__What you should do__
The full set of records must be returned exactly, character for character.

##############################

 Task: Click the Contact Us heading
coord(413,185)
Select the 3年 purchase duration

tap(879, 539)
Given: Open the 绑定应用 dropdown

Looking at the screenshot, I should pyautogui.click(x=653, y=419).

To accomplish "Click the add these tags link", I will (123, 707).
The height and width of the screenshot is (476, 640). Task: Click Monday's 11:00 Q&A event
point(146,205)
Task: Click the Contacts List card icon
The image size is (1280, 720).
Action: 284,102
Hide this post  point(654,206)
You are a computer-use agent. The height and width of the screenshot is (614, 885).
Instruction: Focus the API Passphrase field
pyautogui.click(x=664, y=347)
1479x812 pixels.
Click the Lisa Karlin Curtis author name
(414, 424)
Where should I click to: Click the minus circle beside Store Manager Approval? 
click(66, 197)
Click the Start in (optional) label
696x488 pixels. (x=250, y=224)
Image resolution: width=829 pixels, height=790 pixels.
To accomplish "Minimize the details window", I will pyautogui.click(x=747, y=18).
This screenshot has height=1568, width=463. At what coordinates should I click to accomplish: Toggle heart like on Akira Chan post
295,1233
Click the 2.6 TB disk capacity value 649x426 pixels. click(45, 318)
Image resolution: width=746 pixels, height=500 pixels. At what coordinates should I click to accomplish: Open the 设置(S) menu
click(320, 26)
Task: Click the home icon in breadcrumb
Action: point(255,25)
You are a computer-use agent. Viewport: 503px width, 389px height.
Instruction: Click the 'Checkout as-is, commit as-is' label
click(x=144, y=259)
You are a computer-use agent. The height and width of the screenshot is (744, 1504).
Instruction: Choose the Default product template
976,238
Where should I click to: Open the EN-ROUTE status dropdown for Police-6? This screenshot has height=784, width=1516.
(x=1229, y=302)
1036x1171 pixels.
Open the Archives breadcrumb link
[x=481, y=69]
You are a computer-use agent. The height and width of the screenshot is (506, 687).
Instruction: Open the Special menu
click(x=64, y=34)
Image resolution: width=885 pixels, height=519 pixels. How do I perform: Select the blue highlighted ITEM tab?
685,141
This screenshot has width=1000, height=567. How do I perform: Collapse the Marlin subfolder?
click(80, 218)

##############################

__The answer__
 Task: Click the Contact Us heading
coord(413,185)
Select the 3年 purchase duration

tap(879, 539)
Given: Open the 绑定应用 dropdown

Looking at the screenshot, I should pyautogui.click(x=653, y=419).

To accomplish "Click the add these tags link", I will (123, 707).
The height and width of the screenshot is (476, 640). Task: Click Monday's 11:00 Q&A event
point(146,205)
Task: Click the Contacts List card icon
The image size is (1280, 720).
Action: 284,102
Hide this post  point(654,206)
You are a computer-use agent. The height and width of the screenshot is (614, 885).
Instruction: Focus the API Passphrase field
pyautogui.click(x=664, y=347)
1479x812 pixels.
Click the Lisa Karlin Curtis author name
(414, 424)
Where should I click to: Click the minus circle beside Store Manager Approval? 
click(66, 197)
Click the Start in (optional) label
696x488 pixels. (x=250, y=224)
Image resolution: width=829 pixels, height=790 pixels.
To accomplish "Minimize the details window", I will pyautogui.click(x=747, y=18).
This screenshot has height=1568, width=463. At what coordinates should I click to accomplish: Toggle heart like on Akira Chan post
295,1233
Click the 2.6 TB disk capacity value 649x426 pixels. click(45, 318)
Image resolution: width=746 pixels, height=500 pixels. At what coordinates should I click to accomplish: Open the 设置(S) menu
click(320, 26)
Task: Click the home icon in breadcrumb
Action: point(255,25)
You are a computer-use agent. Viewport: 503px width, 389px height.
Instruction: Click the 'Checkout as-is, commit as-is' label
click(x=144, y=259)
You are a computer-use agent. The height and width of the screenshot is (744, 1504).
Instruction: Choose the Default product template
976,238
Where should I click to: Open the EN-ROUTE status dropdown for Police-6? This screenshot has height=784, width=1516.
(x=1229, y=302)
1036x1171 pixels.
Open the Archives breadcrumb link
[x=481, y=69]
You are a computer-use agent. The height and width of the screenshot is (506, 687).
Instruction: Open the Special menu
click(x=64, y=34)
Image resolution: width=885 pixels, height=519 pixels. How do I perform: Select the blue highlighted ITEM tab?
685,141
This screenshot has width=1000, height=567. How do I perform: Collapse the Marlin subfolder?
click(80, 218)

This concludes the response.